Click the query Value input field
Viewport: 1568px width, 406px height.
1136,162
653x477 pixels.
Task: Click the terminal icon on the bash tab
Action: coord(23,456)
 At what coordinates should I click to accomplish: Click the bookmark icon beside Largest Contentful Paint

---

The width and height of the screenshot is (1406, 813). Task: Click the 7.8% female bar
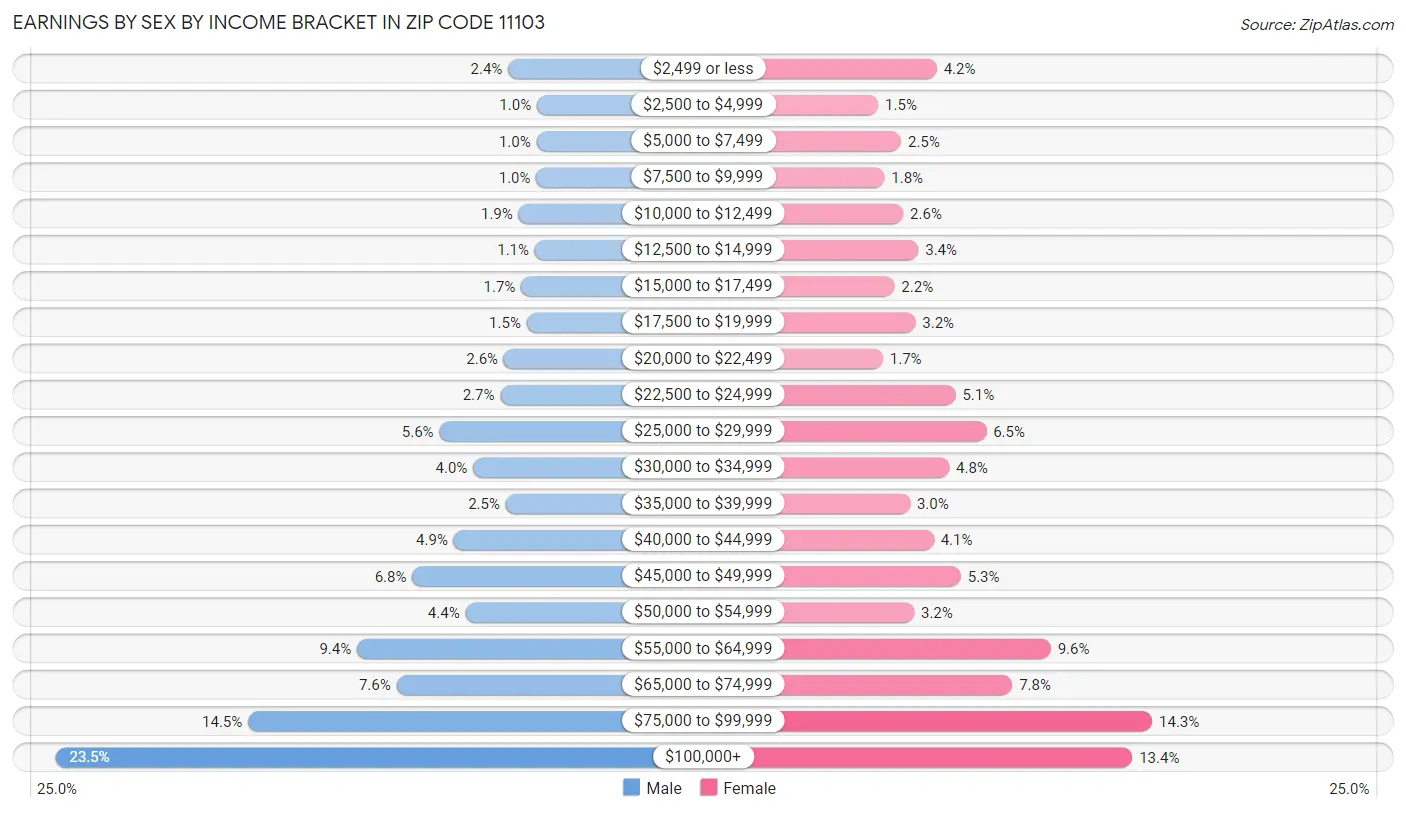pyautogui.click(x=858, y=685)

--

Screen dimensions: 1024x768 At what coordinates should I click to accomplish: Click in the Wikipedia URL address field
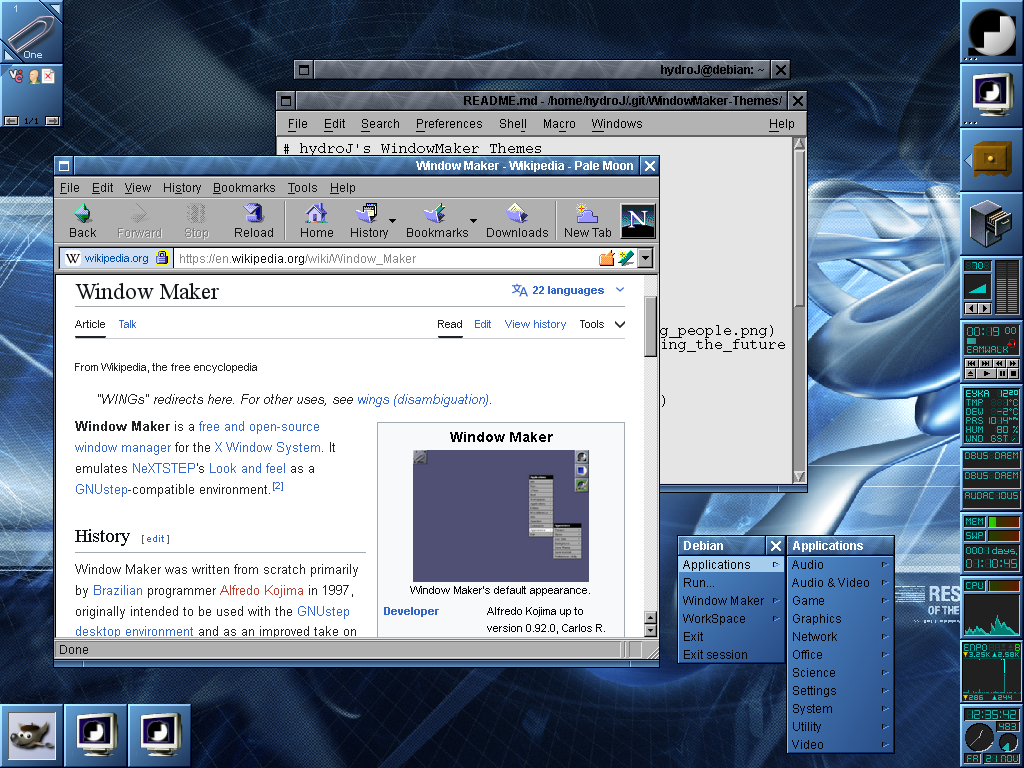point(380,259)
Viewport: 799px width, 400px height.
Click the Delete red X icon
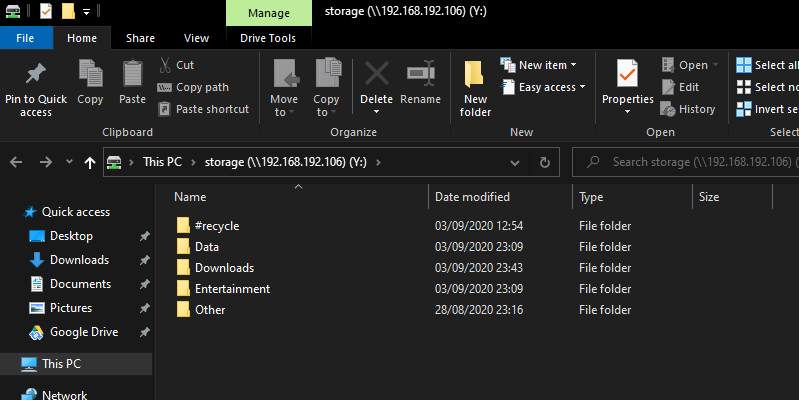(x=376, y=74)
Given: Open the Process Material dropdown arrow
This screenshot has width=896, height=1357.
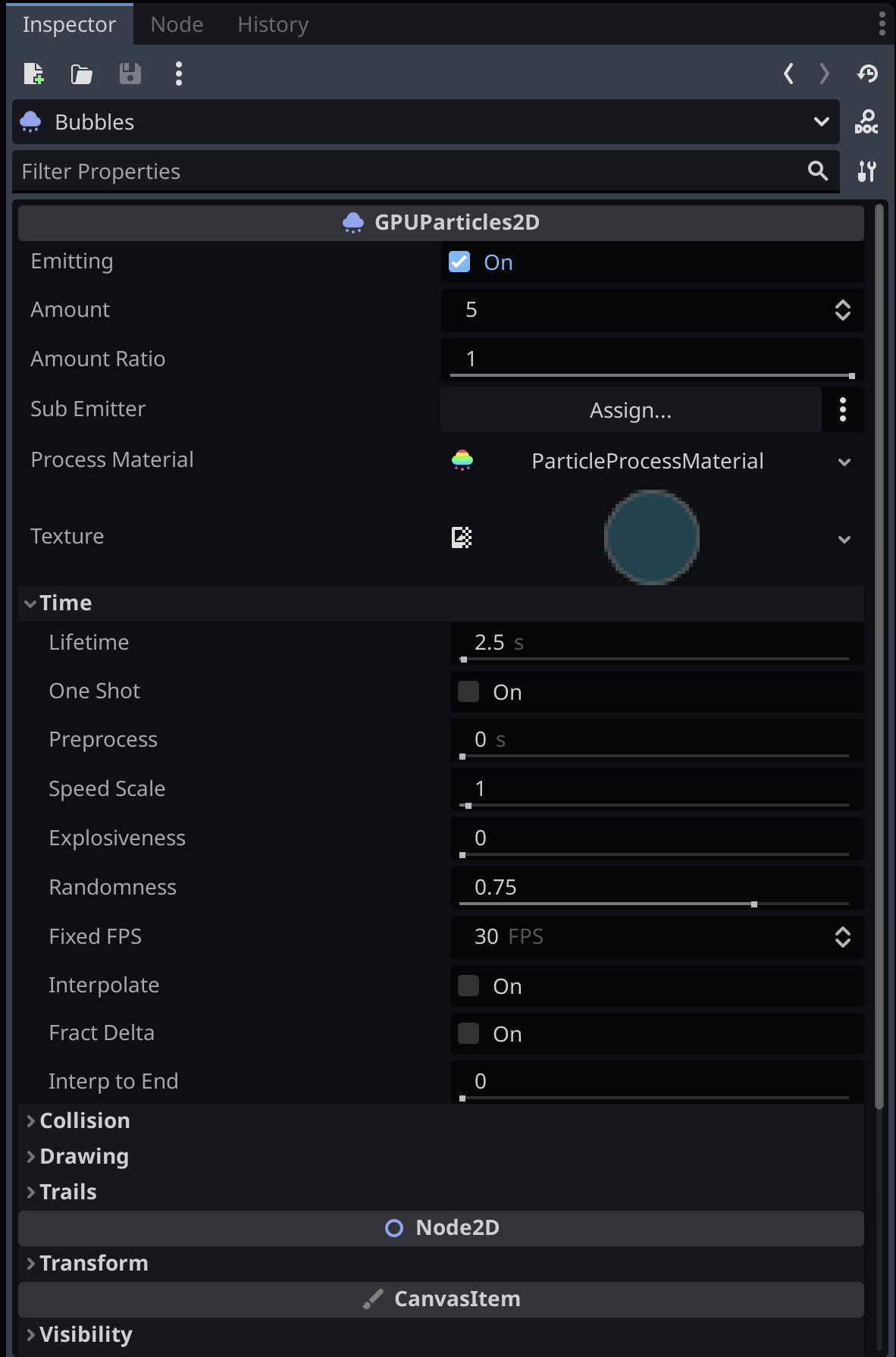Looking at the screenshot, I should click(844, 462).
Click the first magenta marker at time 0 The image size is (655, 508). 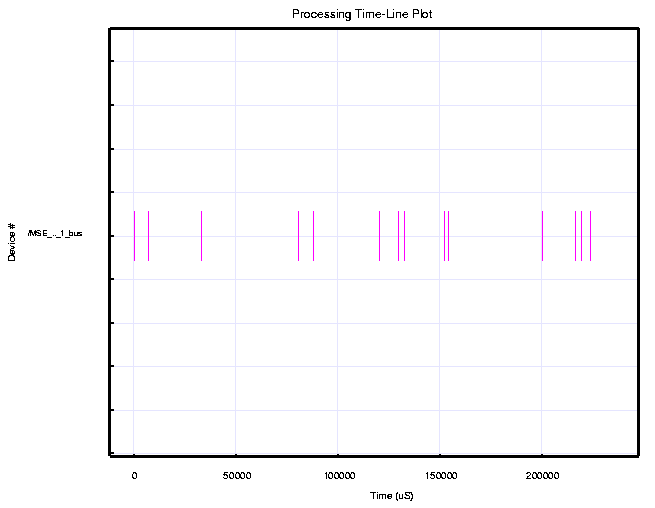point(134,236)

- **WHAT TO WORK ON**: Using the records above, set down exactly the lines from the one with "Click the query Value input field" through the one with "At what coordinates should I click to accomplish: Click the", inclusive, and nothing more.

- **SOLUTION FOR THIS EXERCISE**:
Click the query Value input field
Viewport: 1568px width, 406px height.
1136,162
653x477 pixels.
Task: Click the terminal icon on the bash tab
Action: coord(23,456)
 At what coordinates should I click to accomplish: Click the bookmark icon beside Largest Contentful Paint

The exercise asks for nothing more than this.